Sex steroid effects on neurotransmitter pathways is a complex topic that requires further research to fully characterize the multilevel, interacting effects of sex steroids (Nguyen et al., 2017). Studies tentatively suggest estrogens increase serotonergic activity (Nguyen et al., 2017), however, this is only a tentative conclusion and, as other reviews have noted, many factors such as receptor type, region of the brain, and type and duration of estrogen treatment are at play (Barth et al., 2015). Additionally, estrogens are thought to modulate dopamine receptor activity; it has been shown to potentiate D1 receptors and antagonize D2 receptors (Nguyen et al., 2017). Studies also suggest progesterone can increase or decrease serotoninergic activity (Nguyen et al., 2017), suppress glutamate activity and potentiate GABA-A receptor activity (Barth et al., 2015). While literature supports the impact of sex steroids on serotonin, GABA, glutamate, and other neurotransmitter systems, there is no real consensus on the directionality (excitatory or inhibitory) and spatial localization of these effects. More research is needed on the effects of endogenous sex steroids on the brain (Barth et al., 2015, Nguyen et al., 2017). More pertinent in the context of this review, is that endogenous sex steroid effects may not extrapolate to exogenous sex steroids, such as OCPs. However, we can still refer to this information as we focus on the effects of exogenous estrogen analogs and progesterone analogs comprising hormonal contraceptive preparations in this review.

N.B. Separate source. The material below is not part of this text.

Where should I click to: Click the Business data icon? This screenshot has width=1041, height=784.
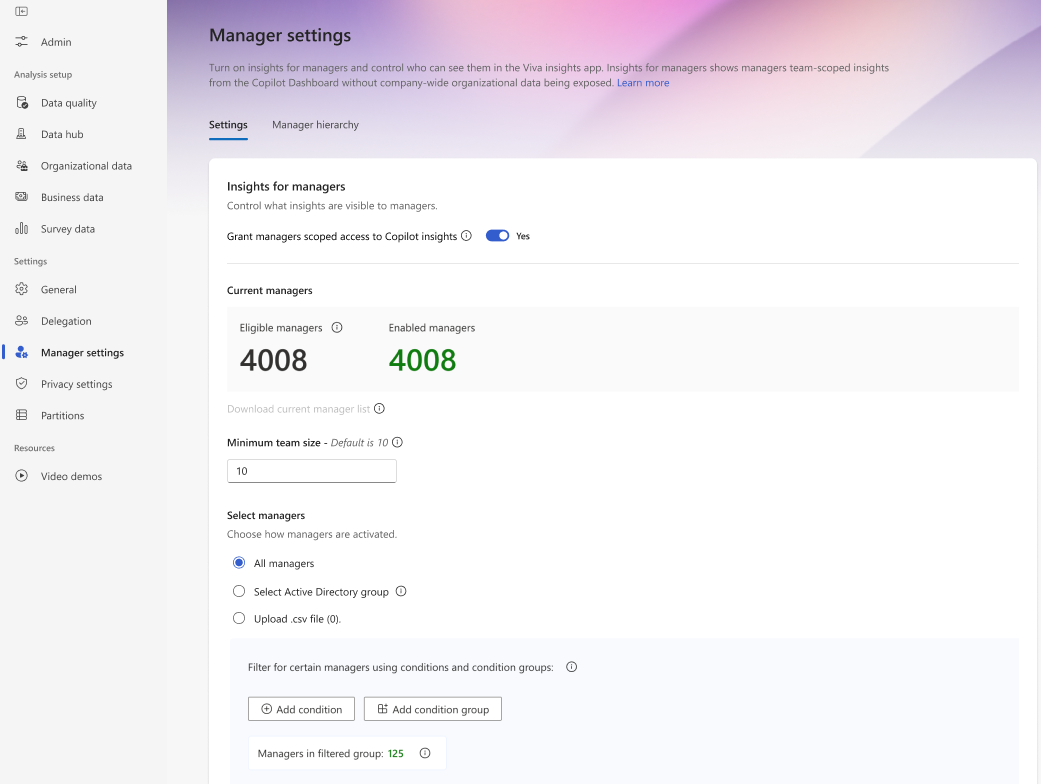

Previous reviews of human [e.g., Brønnick (Brønnick et al., 2020) and Taylor (Taylor et al., 2021)] and animal [e.g., (Porcu et al., 2019)] studies, have assessed the scientific literature and voiced the need for more research on brain effects of hormonal contraceptives. These reviews provide excellent summaries of the literature on human and animal effects of hormonal contraceptives, respectively, but they did not integrate findings across human and animal studies. The aim of this systematic review is to critically assess human and animal studies, with addition of many new studies that have not been previously reviewed, and to assess how the current literature provides insight into potential mechanisms of hormonal contraceptive effects on brain structure and function. While human studies are most clinically relevant, animal studies offer insight into underlying mechanisms, which can never be derived from in vivo human studies. Animal studies also allow for rigorous randomized experimental studies, which are challenging to conduct in humans. Combined assessment of animal and human studies can facilitate future translational studies to characterize clinically relevant mechanisms in humans.